3D printing has a lot of potential impacts and uses in business. Prototyping to producing intermediates and making end use 3D printed parts are just some of the application areas where 3D printing is seeing large-scale implementations at the moment. One of the touted benefits of 3D printing is its ability to let companies produce in a more environmentally friendly way. How can 3D printing help companies go green?

Using Less Material

Compared to traditional manufacturing technologies such as CNC, 3D printing often uses less material to make the final part. Rather than starting with a one-kilo block of material and then cutting most of it away, 3D printing builds up an object layer by layer. This means that less material is used in the final part and less material is wasted. Just how much material is saved by using 3D printing depends a lot on the geometry of the part and what it needs to do.

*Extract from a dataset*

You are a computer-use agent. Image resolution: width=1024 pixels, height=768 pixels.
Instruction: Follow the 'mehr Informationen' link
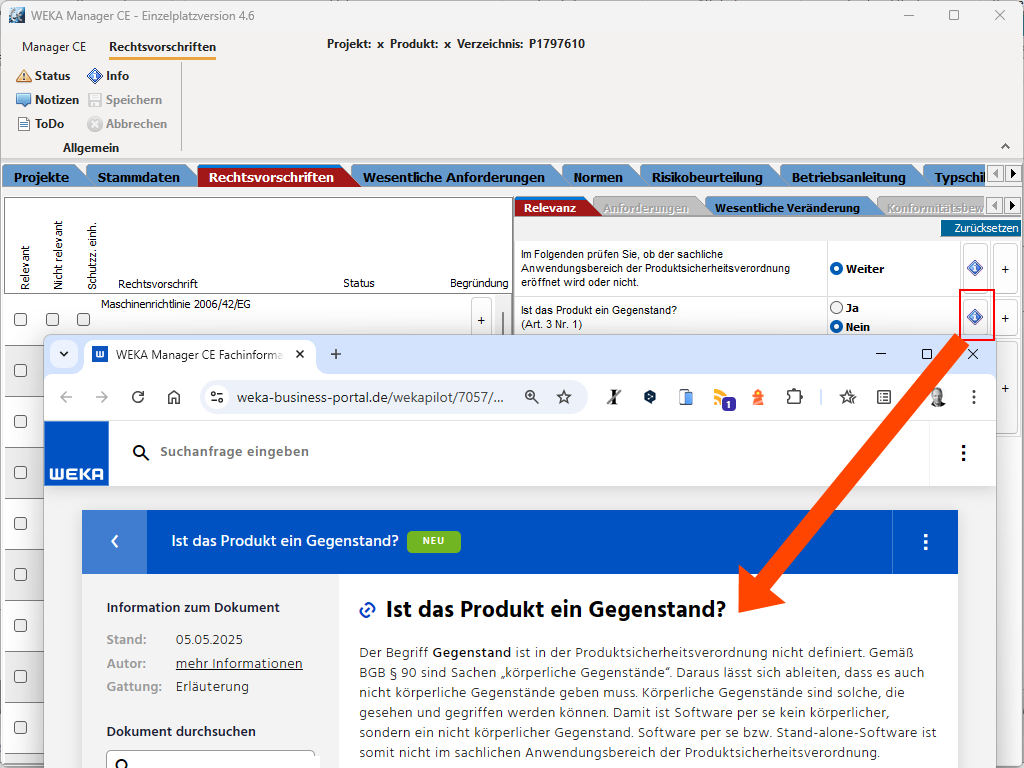(x=239, y=663)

Individual 3D printing technologies also would work very differently, which would influence how much material can be saved. In some cases metal 3D printing instead of casting has saved manufacturers 20% or more in raw material. In using FDM (Fused Deposition Modeling, FFF) some industrial parts can be made that overall use 40% less material or more. There are knock on effects of this as well; using less material means buying less and storing less which also saves on shipping and storage costs. Aerospace companies often look at buy to fly ratios to determine cost advantages of parts. A buy to fly ratio is how much material that needs to be purchased versus how much material is used on the final part in the aircraft. 3D printing often comes out as a very advantageous technology when compared to others in this way because so much of the used material ends up in the final part. This is just one of the reasons why the aircraft industry is so interested in the technology.